My PhD supervisor Russell and I decided very early on (~2005?) to put all these data online and make them open access. Nowadays the open science and open data movement has really reshaped the playing field making it common for all data to be online and reusable. But it was a different story back then (“data are available from the authors on request”), and I think younger academics often don’t realise how unusual that was. At the time the ABVD was unique. Because of this, the ABVD has been cited as leading the way for open databases of comparative linguistic data and the general structure and framework has been copied by a number of major linguistic and cultural databases.

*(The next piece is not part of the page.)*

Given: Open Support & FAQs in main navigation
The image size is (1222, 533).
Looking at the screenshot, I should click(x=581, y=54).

The database also gets used frequently: the website gets about 800 visitors a week, there are links to it all over the web (especially places like Wikipedia), and the paper we wrote describing the database has about 250 citations. I’m always amazed at the new and innovative ways the ABVD has been used by researchers from cutting-edge computational studies to traditional linguistic and anthropological studies. Even more gratifyingly I get a few emails a year from speakers of a language in the database thanking me for helping make their language more widely known. One person even told me they were using the wordlist to teach his son some words from his grandparents language. Very humbling.
Why do you think studying the evolution of languages is important?

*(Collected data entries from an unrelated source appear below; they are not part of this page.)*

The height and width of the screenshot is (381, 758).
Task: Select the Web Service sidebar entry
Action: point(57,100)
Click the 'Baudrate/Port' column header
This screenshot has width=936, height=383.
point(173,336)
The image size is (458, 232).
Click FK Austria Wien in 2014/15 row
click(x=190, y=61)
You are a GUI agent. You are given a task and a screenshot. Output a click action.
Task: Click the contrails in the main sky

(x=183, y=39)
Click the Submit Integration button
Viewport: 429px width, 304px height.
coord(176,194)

If we want to understand humans, we need to understand language. Language is the strangest thing that people do: We spend a lot of time forcing air through a hole in our heads to send messages to other members of our species. As infants, we come equipped to rapidly learn this trick and as adults we usually spend many hours every day doing this. With a few phonemes we can tell immediately if someone shares our accent, and have powerful clues to where they’re from, their gender, their age, and their social groups.
Language is the best example of a cultural evolutionary system. Language is inextricably tied to culture. Each language is in itself an intricate cultural product that has co-evolved with its speakers to carry priceless information between speakers and across generations (which is why we can use languages to trace history).
More practically, a lot of work on cultural evolution rests on small scale inter-individual studies or rather abstract simulations. Along with these studies I feel we also need to look at the larger macro patterns over thousands of years. It would be great to do that on cultures but this is hard as we don’t really know how to carve culture at her joints so that our units of comparison are consistent across many cultures. Anthropology also largely turned away from large-scale comparison in the 60s and 70s so there’s no real ongoing tradition of comparative data collection on a global scale after that. Linguists, however, have collected vast amounts of comparative data that can be readily used to look at big picture macro-questions. In short, human evolution and cultural evolution needs more linguistics!
What would you be if you were not a scientist?
I’m not sure – I’ve wanted to be a scientist for a few decades now and really enjoy it. If I were looking for a job I’d probably try sell myself as a data scientist (whatever they are). However, one thing I always enjoyed was web development and I did a bit as a sideline when I was doing my PhD. Web development mixes the fun technical side of programming (I used to make spend hours making sure my websites were XHTML 1.0 compliant) with a more creative component designing and styling interfaces.
However now I have two daughters, a 6 year old (Zoë) and a 10 month old (Maya), so realistically I’d probably be a stay-at-home dad.